Search the records for the string "section" and copy every line where it turns up.

[Dataset excerpts]
----

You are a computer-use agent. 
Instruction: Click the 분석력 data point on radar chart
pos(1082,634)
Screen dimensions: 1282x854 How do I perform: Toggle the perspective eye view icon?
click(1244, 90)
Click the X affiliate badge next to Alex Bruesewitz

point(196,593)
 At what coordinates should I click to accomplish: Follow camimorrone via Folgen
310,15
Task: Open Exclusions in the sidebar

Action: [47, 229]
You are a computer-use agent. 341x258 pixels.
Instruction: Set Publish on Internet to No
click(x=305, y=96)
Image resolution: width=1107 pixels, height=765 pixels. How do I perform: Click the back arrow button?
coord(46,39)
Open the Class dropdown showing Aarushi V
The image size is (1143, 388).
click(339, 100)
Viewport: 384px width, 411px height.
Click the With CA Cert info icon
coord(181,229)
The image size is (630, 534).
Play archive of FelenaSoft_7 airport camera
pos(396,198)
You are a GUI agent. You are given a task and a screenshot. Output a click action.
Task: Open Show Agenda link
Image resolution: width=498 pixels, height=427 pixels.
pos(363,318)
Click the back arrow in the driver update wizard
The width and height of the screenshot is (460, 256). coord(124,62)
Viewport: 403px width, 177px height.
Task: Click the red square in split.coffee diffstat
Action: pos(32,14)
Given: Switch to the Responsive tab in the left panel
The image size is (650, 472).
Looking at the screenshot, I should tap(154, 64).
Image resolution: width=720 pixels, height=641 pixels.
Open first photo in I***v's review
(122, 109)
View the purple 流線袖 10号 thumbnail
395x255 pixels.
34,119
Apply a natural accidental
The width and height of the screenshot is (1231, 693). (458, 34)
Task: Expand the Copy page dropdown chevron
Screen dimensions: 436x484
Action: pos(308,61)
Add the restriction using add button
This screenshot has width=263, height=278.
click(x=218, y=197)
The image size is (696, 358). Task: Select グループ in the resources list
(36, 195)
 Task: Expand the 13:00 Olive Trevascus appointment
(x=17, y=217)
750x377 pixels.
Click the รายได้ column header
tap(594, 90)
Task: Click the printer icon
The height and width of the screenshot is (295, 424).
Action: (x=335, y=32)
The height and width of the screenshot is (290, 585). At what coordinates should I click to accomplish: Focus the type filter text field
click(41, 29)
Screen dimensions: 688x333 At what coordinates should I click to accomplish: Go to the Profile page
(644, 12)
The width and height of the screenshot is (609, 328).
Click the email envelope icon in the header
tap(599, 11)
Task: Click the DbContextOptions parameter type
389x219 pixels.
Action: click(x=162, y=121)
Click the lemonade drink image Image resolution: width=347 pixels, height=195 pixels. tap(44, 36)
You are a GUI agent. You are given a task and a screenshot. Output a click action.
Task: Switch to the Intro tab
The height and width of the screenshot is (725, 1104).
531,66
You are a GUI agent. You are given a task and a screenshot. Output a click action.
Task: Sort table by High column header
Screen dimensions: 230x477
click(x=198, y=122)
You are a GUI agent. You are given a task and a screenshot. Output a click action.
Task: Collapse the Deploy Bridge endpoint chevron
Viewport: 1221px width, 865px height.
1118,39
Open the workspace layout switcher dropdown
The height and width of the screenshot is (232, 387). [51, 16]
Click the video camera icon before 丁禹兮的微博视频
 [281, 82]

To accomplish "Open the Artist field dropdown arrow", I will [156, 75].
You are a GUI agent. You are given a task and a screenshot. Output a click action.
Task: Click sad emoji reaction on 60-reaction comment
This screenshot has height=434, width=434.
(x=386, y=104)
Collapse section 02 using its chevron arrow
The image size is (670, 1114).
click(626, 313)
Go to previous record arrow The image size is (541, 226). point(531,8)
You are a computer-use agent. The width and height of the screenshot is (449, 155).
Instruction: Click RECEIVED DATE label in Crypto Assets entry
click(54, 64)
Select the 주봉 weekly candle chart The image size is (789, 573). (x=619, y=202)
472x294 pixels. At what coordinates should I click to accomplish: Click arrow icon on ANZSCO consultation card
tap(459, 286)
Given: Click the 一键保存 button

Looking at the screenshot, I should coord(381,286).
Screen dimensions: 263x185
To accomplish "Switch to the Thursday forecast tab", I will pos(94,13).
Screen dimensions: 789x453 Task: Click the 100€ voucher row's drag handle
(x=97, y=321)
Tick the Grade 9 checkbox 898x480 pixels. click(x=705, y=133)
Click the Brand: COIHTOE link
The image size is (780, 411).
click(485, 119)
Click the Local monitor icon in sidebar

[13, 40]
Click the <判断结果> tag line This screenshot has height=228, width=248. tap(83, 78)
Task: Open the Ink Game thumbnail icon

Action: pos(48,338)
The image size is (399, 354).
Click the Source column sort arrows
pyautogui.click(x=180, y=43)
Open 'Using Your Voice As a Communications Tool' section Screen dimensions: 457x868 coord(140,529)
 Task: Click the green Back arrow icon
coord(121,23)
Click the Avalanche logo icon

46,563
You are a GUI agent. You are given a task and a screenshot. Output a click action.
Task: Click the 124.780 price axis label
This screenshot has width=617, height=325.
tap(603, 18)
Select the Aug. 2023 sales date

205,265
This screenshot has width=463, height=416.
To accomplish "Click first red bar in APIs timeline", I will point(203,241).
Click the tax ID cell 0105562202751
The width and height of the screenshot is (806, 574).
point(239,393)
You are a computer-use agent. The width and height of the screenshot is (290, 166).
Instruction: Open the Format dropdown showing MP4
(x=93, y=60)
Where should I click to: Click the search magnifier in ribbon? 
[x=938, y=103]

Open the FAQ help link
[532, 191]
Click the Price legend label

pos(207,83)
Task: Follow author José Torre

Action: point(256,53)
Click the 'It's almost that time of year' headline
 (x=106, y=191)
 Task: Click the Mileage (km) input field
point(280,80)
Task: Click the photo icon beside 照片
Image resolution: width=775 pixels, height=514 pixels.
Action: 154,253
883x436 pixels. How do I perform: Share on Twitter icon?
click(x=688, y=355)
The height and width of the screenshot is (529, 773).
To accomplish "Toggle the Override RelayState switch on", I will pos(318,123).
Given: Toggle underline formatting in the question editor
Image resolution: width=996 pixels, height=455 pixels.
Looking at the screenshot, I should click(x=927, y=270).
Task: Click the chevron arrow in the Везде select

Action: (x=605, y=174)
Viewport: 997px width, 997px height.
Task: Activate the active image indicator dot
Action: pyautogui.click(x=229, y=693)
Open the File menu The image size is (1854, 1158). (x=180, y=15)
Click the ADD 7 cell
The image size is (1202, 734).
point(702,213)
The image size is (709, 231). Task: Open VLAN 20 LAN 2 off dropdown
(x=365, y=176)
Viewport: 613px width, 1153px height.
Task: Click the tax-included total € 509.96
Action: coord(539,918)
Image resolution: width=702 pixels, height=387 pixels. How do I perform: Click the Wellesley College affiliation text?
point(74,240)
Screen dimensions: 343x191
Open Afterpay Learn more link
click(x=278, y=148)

----

* The answer
Collapse section 02 using its chevron arrow
Open 'Using Your Voice As a Communications Tool' section Screen dimensions: 457x868 coord(140,529)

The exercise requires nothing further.